Upacara keajaiban Oplosan, setelah hari pernikahan, mempelai pria berniat mengundang teman-teman

Reporter TribunJakarta.com Yusuf Bachtiar melaporkan-TRUKUNJAKARTA.COM-Bekasi, Kabupaten Sukakarya, Kabupaten Sukakarsa, SUKATANI. Penduduk Dadan (20 tahun) menderita nasib buruk dan harus menghadapi hukum. Dia meninggal karena pernikahannya dengan istrinya Dewi Punamasari.

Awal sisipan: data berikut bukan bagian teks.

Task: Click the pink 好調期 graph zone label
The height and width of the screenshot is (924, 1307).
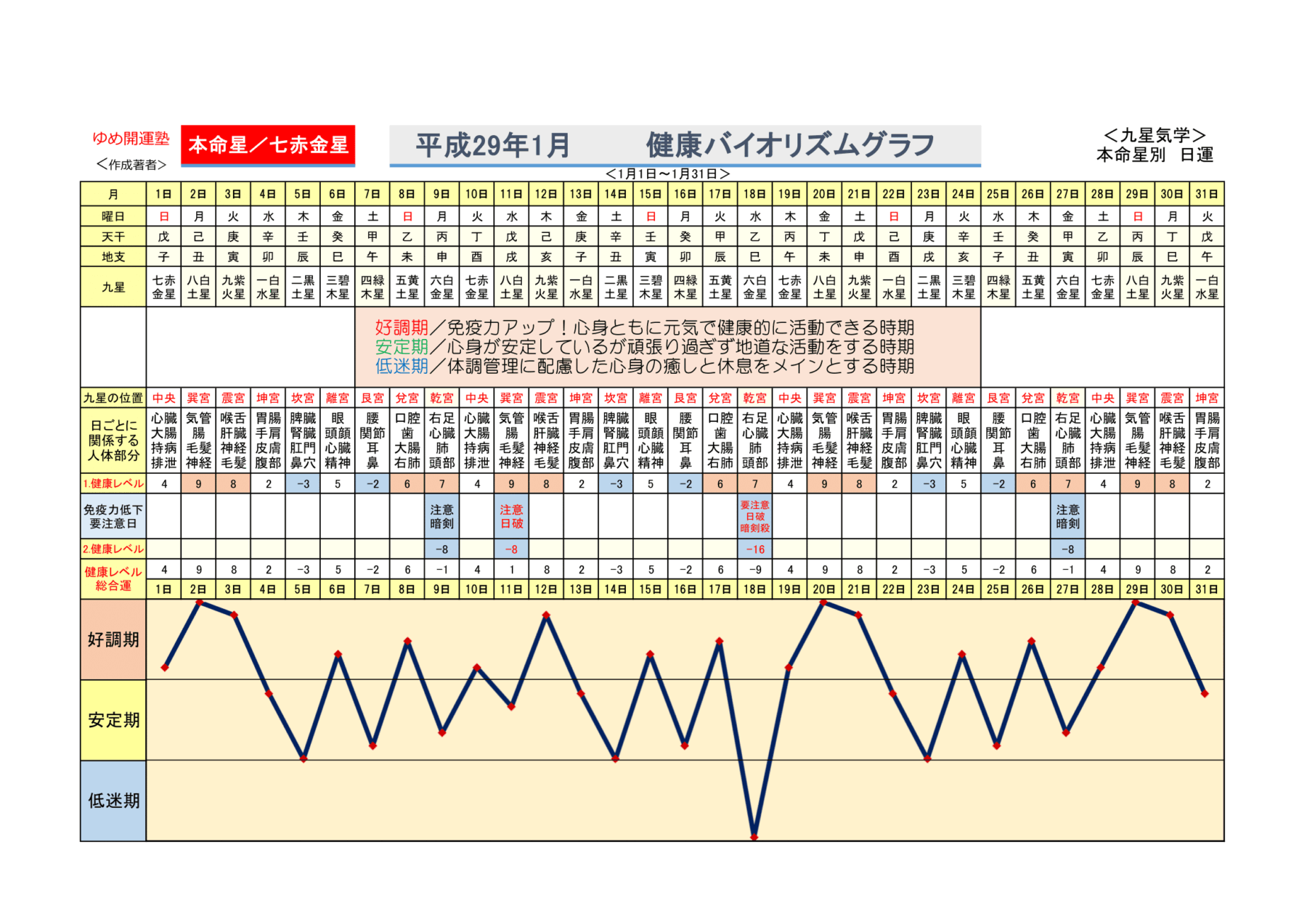Action: click(113, 639)
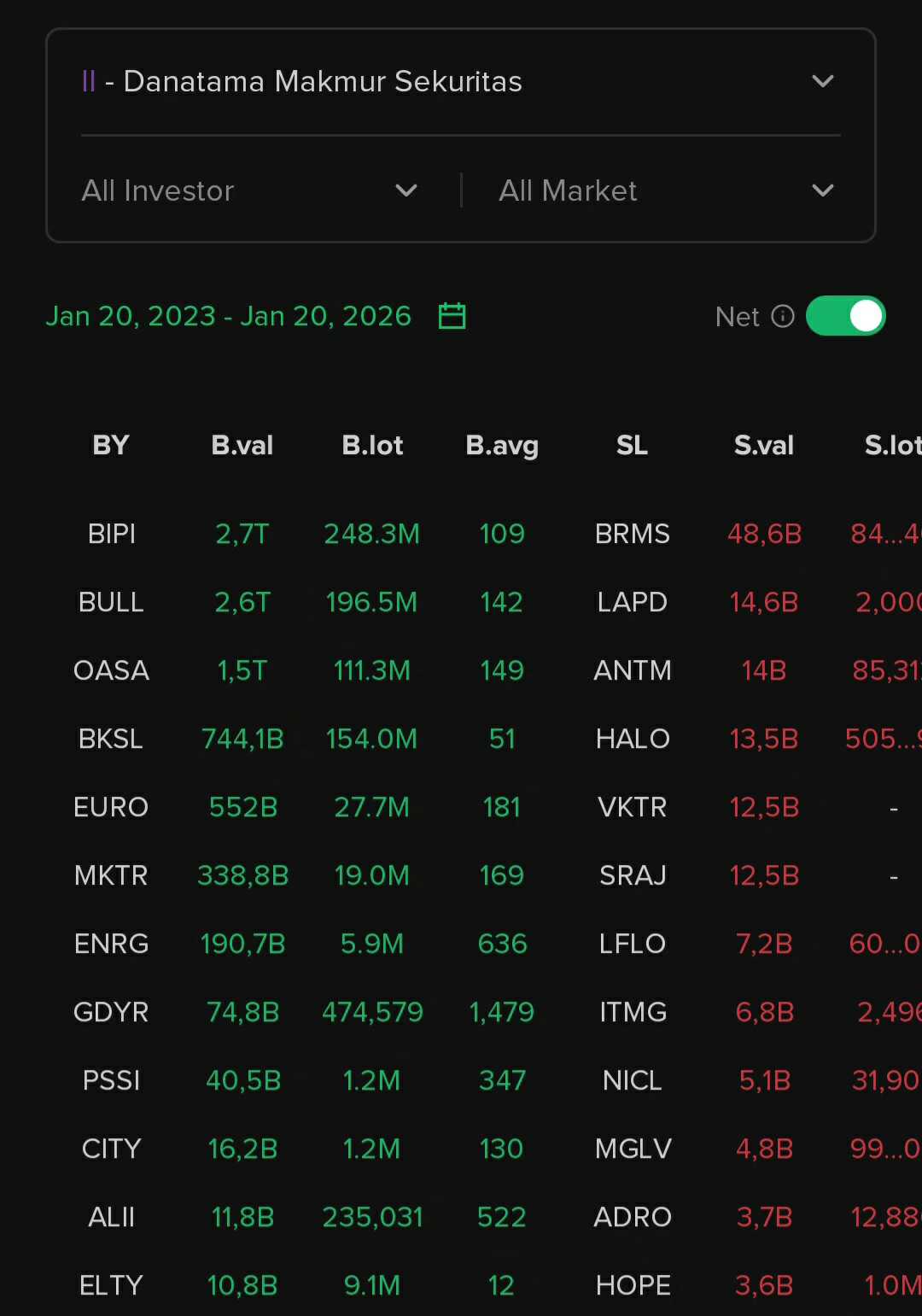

Dadan dan Dewi mengadakan hari bahagia di kediaman mempelai wanita pada hari Minggu (3 Maret 2020). Kampung Puloasem di desa Sukakarsa di wilayah Sukakarsa. Hari kedua perayaan, yang kebetulan adalah Senin (9 Maret 2020), dua teman suami bernama Jayaludin (39 tahun) dan Agus Salim (24 tahun) tewas. Kedua lelaki itu kemudian menyebar ke desa. Menurut kepala polisi AKP Makmur Sukatani, alkohol campuran itu tampaknya diambil selama pernikahan Dadan, biasanya dilakukan oleh pemuda setempat di dekat tempat kejadian perkara. Pengantin pria mengekspresikan kebahagiaan dengan memperlakukan mitra minum selama hari-hari bahagia.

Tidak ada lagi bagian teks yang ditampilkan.